Title: MantissaCam: Learning Snapshot High-dynamic-range Imaging with Perceptually-based In-pixel Irradiance Encoding
Authors: Haley M. So, Julien N. P. Martel, Piotr Dudek, Gordon Wetzstein
Abstract: The ability to image high-dynamic-range (HDR) scenes is crucial in many computer vision applications. The dynamic range of conventional sensors, however, is fundamentally limited by their well capacity, resulting in saturation of bright scene parts. To overcome this limitation, emerging sensors offer in-pixel processing capabilities to encode the incident irradiance. Among the most promising encoding schemes is modulo wrapping, which results in a computational photography problem where the HDR scene is computed by an irradiance unwrapping algorithm from the wrapped low-dynamic-range (LDR) sensor image. Here, we design a neural network-based algorithm that outperforms previous irradiance unwrapping methods and we design a perceptually inspired “mantissa,” or log-modulo, encoding scheme that more efficiently wraps an HDR scene into an LDR sensor. Combined with our reconstruction framework, MantissaCam achieves state-of-the-art results among modulo-type snapshot HDR imaging approaches. We demonstrate the efficacy of our method in simulation and show benefits of our algorithm on modulo images captured with a prototype implemented with a programmable sensor.

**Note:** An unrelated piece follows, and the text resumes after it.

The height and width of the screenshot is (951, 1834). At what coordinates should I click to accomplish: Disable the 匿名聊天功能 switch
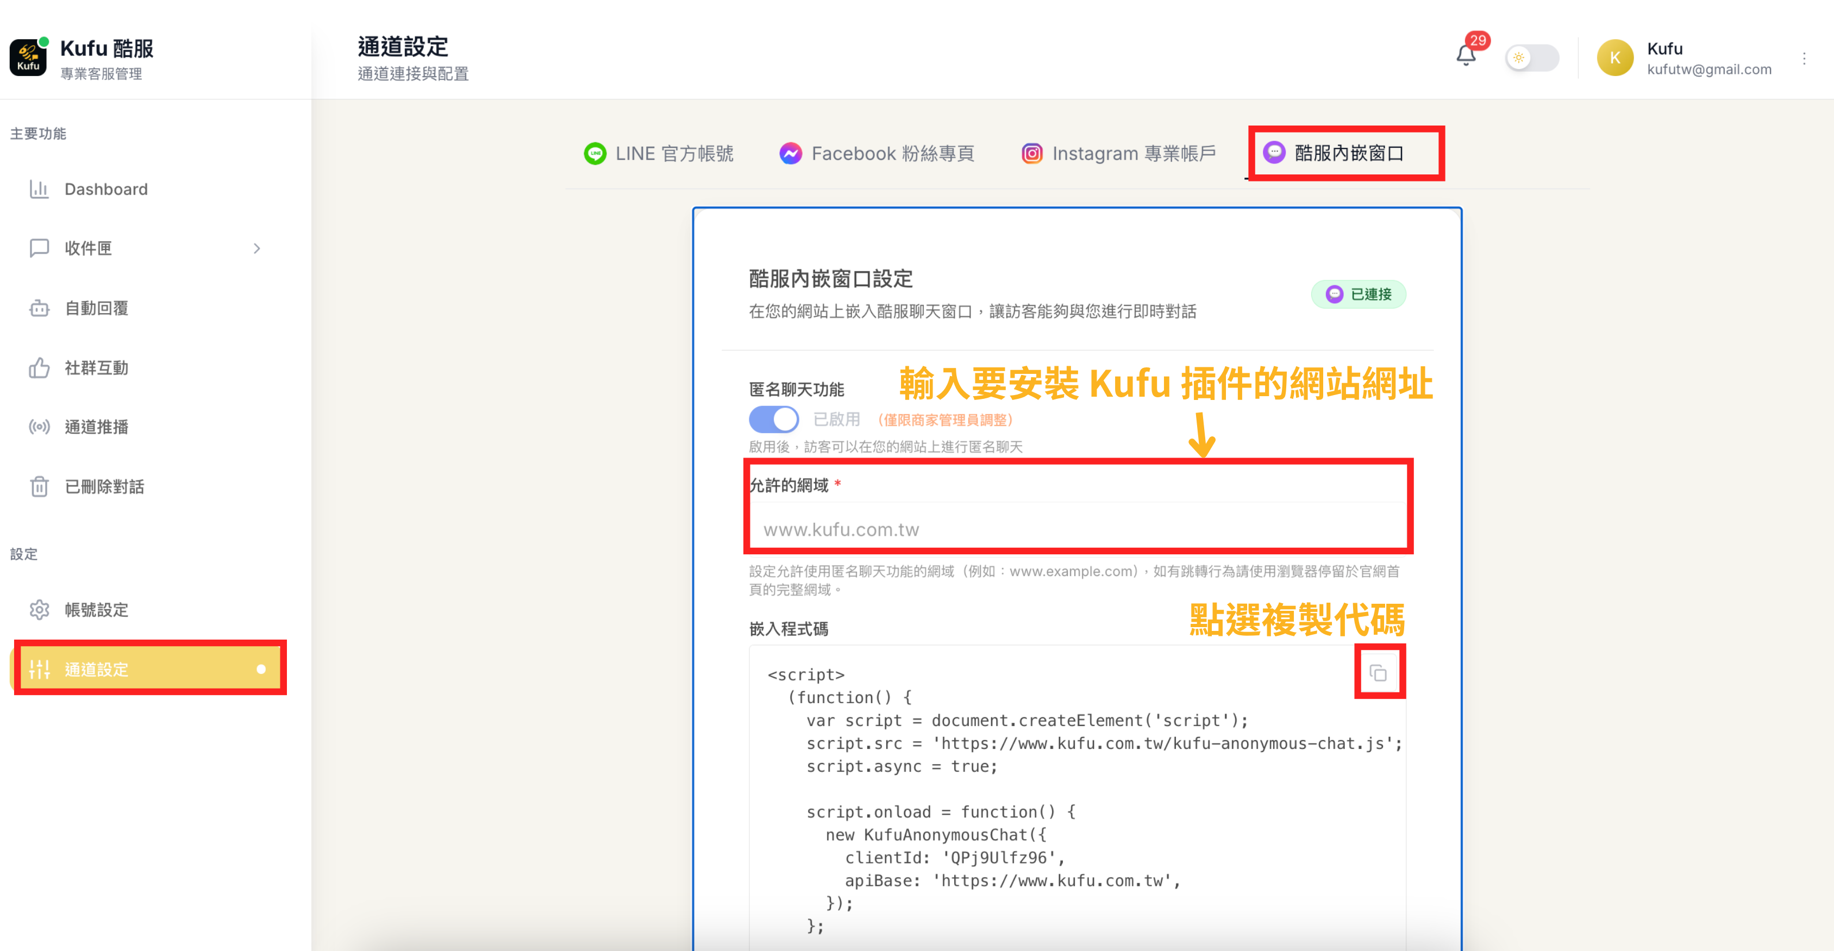click(x=774, y=419)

Bio: Haley So is a 3rd year PhD student researching in Professor Gordon Wetzstein’s Computational Imaging Lab. She is interested in the co-design of hardware and software, particularly in utilizing emerging sensors to rethink imaging algorithms and computer vision tasks.
Title: Crosstalk Elimination by Rearranging Color Filters for Hyperspectral Imaging
Authors: Thomas Goossens, Brian Wandell
Abstract: Patterned thin-film Fabry–Pérot filters are used to develop compact hyperspectral cameras. Recent articles report on crosstalk in such devices, raising concerns regarding spectral and spatial resolution. The proposed mechanism in this Poster is that the Fabry–Pérot filters act as coupled waveguides that can propagate crosstalk above the pixel array. The results show that the crosstalk can be asymmetrical. This enables its elimination by simply rearranging the filters on the sensor. These findings reveal untapped opportunities for developing better sensors and a corresponding need for further systematic investigations.
Bio: Thomas Goossens is a postdoctoral fellow at Stanford University working on camera simulation. He obtained his P.h.D. at Ku Leuven in Belgium in collaboration with IMEC, working on hyperspectral imaging.